### Exercise description
The answer should hold nothing but the lines from the one with "This screenshot has height=840, width=1447." through the end of the listing below, each exactly as written.

---------- Extracted material ----------

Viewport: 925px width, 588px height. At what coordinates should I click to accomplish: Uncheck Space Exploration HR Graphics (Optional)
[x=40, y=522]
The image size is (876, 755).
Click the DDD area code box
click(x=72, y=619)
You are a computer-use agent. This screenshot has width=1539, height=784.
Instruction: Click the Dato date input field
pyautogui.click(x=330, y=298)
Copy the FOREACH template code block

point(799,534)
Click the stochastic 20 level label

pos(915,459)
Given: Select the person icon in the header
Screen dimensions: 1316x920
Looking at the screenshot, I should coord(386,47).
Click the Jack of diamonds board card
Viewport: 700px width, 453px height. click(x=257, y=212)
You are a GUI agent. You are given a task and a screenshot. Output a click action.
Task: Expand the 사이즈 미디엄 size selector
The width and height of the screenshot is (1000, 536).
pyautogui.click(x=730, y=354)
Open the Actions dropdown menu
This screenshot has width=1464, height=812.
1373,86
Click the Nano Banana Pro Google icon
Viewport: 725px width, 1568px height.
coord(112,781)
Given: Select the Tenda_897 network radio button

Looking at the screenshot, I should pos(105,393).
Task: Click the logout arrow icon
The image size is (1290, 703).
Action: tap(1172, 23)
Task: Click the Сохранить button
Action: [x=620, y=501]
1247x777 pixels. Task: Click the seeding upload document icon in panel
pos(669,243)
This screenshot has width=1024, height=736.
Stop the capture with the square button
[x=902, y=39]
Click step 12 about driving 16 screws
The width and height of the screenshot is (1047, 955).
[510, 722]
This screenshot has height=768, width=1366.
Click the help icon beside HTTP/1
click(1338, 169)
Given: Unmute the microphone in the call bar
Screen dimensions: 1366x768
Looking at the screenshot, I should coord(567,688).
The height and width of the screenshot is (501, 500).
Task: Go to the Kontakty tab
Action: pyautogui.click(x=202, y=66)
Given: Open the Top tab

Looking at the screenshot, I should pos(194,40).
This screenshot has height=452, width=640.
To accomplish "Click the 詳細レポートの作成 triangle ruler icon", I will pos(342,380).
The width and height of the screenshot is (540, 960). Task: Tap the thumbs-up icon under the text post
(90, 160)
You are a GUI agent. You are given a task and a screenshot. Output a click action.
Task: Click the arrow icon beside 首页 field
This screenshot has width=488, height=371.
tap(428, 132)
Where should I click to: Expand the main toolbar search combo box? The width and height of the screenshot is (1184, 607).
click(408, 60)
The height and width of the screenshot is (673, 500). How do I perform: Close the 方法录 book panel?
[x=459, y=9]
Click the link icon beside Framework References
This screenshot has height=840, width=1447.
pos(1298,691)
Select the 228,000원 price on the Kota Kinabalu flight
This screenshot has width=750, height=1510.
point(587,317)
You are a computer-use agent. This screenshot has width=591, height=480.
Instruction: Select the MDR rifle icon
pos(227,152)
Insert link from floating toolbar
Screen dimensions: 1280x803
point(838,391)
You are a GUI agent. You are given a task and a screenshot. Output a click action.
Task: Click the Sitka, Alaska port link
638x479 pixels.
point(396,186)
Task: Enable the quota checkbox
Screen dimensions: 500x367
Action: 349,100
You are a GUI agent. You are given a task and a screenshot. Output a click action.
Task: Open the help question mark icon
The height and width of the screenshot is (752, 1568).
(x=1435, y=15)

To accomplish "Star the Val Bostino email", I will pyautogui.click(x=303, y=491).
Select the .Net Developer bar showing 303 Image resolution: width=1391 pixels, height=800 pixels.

----------

### Task output
This screenshot has height=840, width=1447.
pos(1298,691)
Select the 228,000원 price on the Kota Kinabalu flight
This screenshot has width=750, height=1510.
point(587,317)
You are a computer-use agent. This screenshot has width=591, height=480.
Instruction: Select the MDR rifle icon
pos(227,152)
Insert link from floating toolbar
Screen dimensions: 1280x803
point(838,391)
You are a GUI agent. You are given a task and a screenshot. Output a click action.
Task: Click the Sitka, Alaska port link
638x479 pixels.
point(396,186)
Task: Enable the quota checkbox
Screen dimensions: 500x367
Action: 349,100
You are a GUI agent. You are given a task and a screenshot. Output a click action.
Task: Open the help question mark icon
The height and width of the screenshot is (752, 1568).
(x=1435, y=15)

To accomplish "Star the Val Bostino email", I will pyautogui.click(x=303, y=491).
Select the .Net Developer bar showing 303 Image resolution: width=1391 pixels, height=800 pixels.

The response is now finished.